With a muttered oath of surprise, Conan caught up Albiona in one massive arm, and followed his unknown befriender. He was not inclined to hesitate, with thirty prison guardsmen closing in behind him.

Surrounded by mysterious figures he hurried down the alley, carrying the countess as if she had been a child. He could tell nothing of his rescuers except that they wore dark cloaks and hoods. Doubt and suspicion crossed his mind, but at least they had struck down his enemies, and he saw no better course than to follow them.

As if sensing his doubt, the leader touched his arm lightly and said: 'Fear not, King Conan; we are your loyal subjects.' The voice was not familiar, but the accent was Aquilonian of the central provinces.

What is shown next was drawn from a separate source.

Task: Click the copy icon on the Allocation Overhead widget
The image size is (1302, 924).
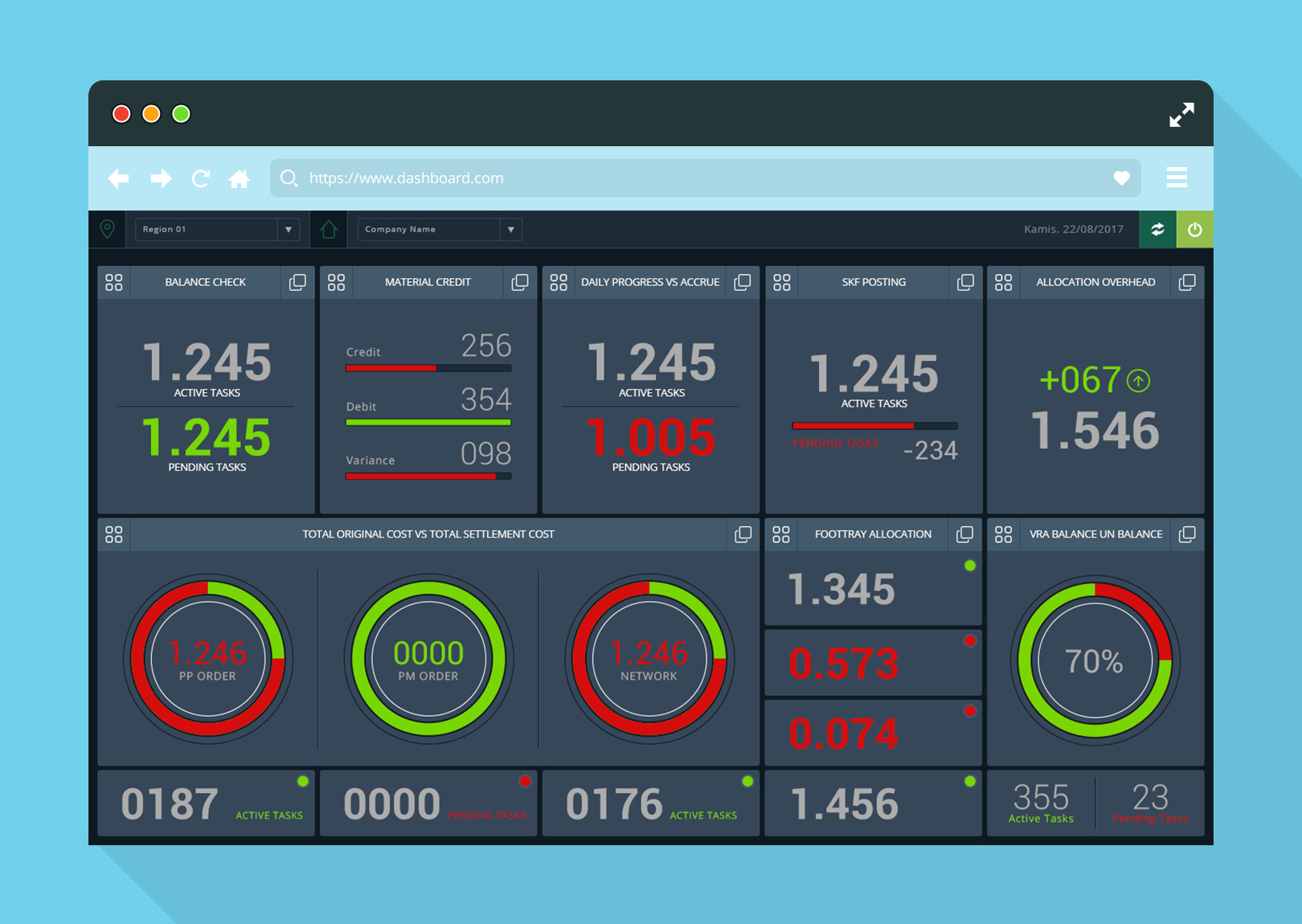Action: click(1188, 282)
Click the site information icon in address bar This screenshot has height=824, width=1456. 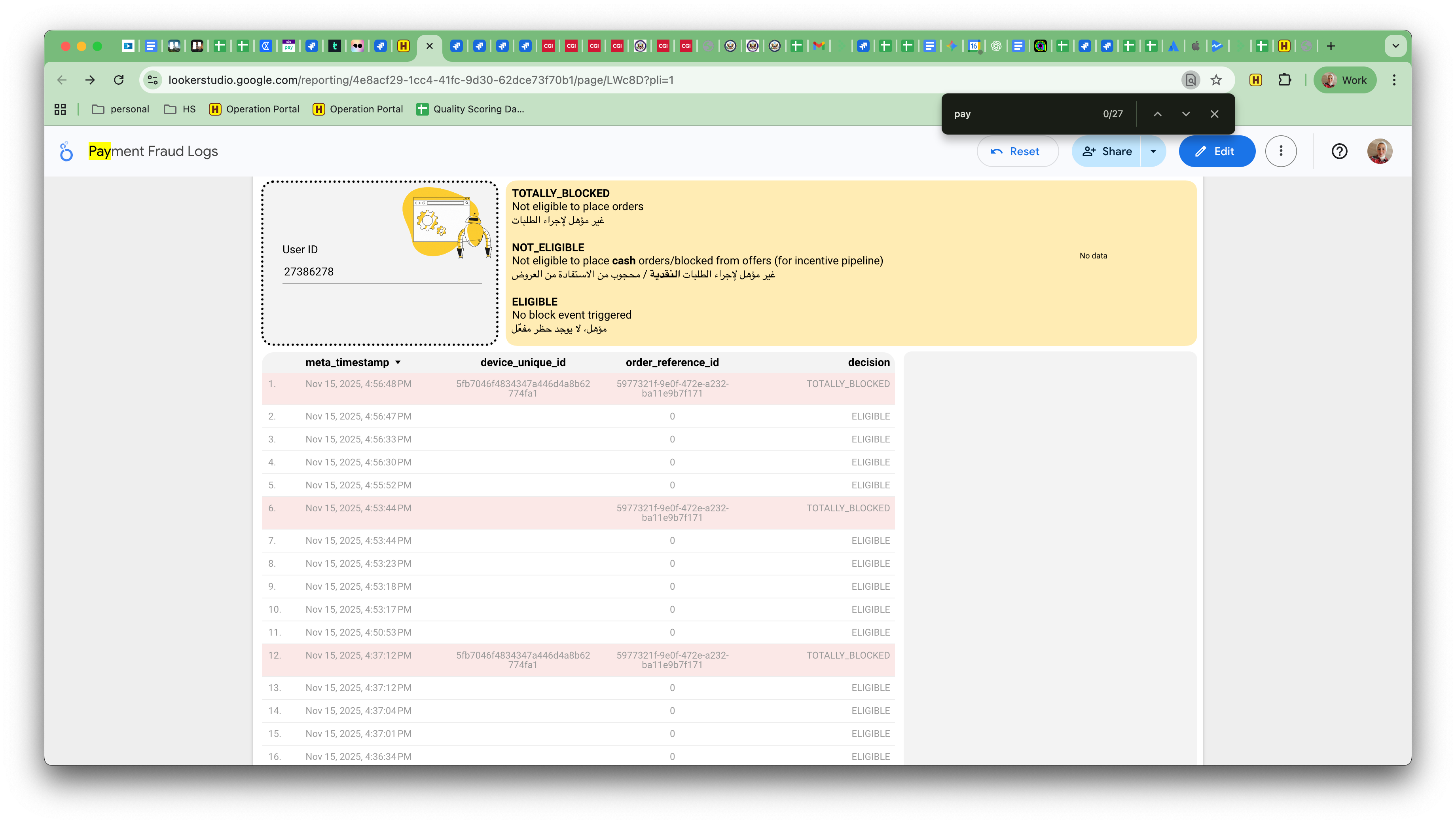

Behind them the guards were yelling as they stumbled over the shambles in the mud, and they came pelting vengefully down the alley, seeing the vague dark mass moving between them and the light of the distant street. But the hooded men turned suddenly toward the seemingly blank wall, and Conan saw a door gape there. He muttered a curse. He had traversed that alley by day, in times past, and had never noticed a door there. But through it they went, and the door closed behind them with the click of a lock. The sound was not reassuring, but his guides were hurrying him on, moving with the precision of familiarity, guiding Conan with a hand at either elbow. It was like traversing a tunnel, and Conan felt Albiona's lithe limbs trembling in his arms. Then somewhere ahead of them an opening was faintly visible, merely a somewhat less black arch in the blackness, and through this they filed.

After that there was a bewildering succession of dim courts and shadowy alleys and winding corridors, all traversed in utter silence, until at last they emerged into a broad lighted chamber, the location of which Conan could not even guess, for their devious route had confused even his primitive sense of direction.